In einem Workshop wird gemeinsam und zielorientiert an einer Aufgabe
gearbeitet, die nicht von einem Einzelnen bewältigt werden kann, weil
- sie sehr umfangreich ist;
- zu ihrer Bewältigung Expertenwissen aus verschiedensten
Gebieten benötigt wird;
- verschiedene Personen an ihr interessiert oder beteiligt sind;
- man gemeinsam an einem Thema arbeitet.
Die Teilnehmer eines Workshops
- sind Experten auf einem Gebiet: Sie verfügen über dezidierte
Meinungen und einen spezifischen Wissenshintergrund. Dies gilt nicht
nur für Manager, Wissenschaftler und Politiker. Auch Studierende
können als Experten gelten, wenn sie über angelerntes oder selbst
eigens erfahrenes Wissen verfügen;
- haben ein individuelles Anliegen oder eine spezifische Frage;
- scheuen sich nicht, ihr Wissen, ihre Anliegen oder ihr
spezifisches Problem den anderen Workshopteilnehmern mitzuteilen;
- sind im Allgemeinen wenig empfänglich für Belehrungen oder
Standardlösungen ,,von der Stange'';
- erhoffen sich Ergebnisse vom Austausch mit den anderen
Workshopteilnehmern (jedoch nicht unbedingt vom Workshopleiter!);
Die Homogenität der Gruppe der Teilnehmer
- ist vergleichsweise hoch in Bezug auf Anliegen oder Fragen: Es
herrscht der Wille vor, gemeinsam ein vorher bekanntes Ziel zu
erreichen;
- ist geringer in Bezug auf die vorhandenen
(Teil-)Expertisen: Wenn alle Teilnehmer über das gleiche Wissen
verfügen würden, wäre die Kooperation wenig fruchtbar. Dies gilt
gleichermaßen für zu heterogene Gruppen.
Als Basislektüre für die Planung und Moderation von Workshops
emfehlen wir [Kellner 1995].
Die Leitung eines Workshops beansprucht keine herausragende
inhaltliche Kompetenz. Ihre Aufgabe besteht in der Vorbereitung und
Moderation der Veranstaltung, nicht in der Inhaltsvermittlung.

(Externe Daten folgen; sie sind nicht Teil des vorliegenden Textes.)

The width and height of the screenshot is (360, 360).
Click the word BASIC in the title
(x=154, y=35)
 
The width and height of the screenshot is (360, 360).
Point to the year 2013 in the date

Im Vorfeld des Workshops engt die Leitung das Thema, die zu
behandelnde Fragestellung und das angestrebte Ziel so ein, dass es in
dem vorgesehenen Zeitrahmen erfüllbar ist. Dazu gehört auch, dass
die Ankündigung des Workshops möglichst konkret ist!
Während des Workshops
- führt die Leitung in Themen ein, protokolliert und fasst das
Diskutierte zusammen;
- achtet die Leitung auf die Zeitplanung (darunter auch die
Einhaltung der Pausen!);
- moderiert die Leitung Diskussionen, ohne inhaltlich
einzuwirken;
- bringt die Leitung die Diskussionsteilnehmer zurück zum
Thema, falls diese zu sehr davon abweichen;
- führt die Leitung die Diskussionsteilnehmer auf
übergreifende Fragen zum Thema, falls sie sich zu sehr an
Detailfragen ,,festbeißen'';
- ändert die Leitung die Tagesordnung, falls dies von der
Mehrheit der Teilnehmer gewünscht ist;
- visualisiert die Leitung die Diskussionsinhalte;
- versucht die Leitung, Konflikte
- proaktiv durch geschickte Moderation nicht virulent werden
zu lassen;
- reaktiv durch Konfliktmanagement oder Mediation zu
handhaben. Letzteres erfordert eine fundierte Ausbildung!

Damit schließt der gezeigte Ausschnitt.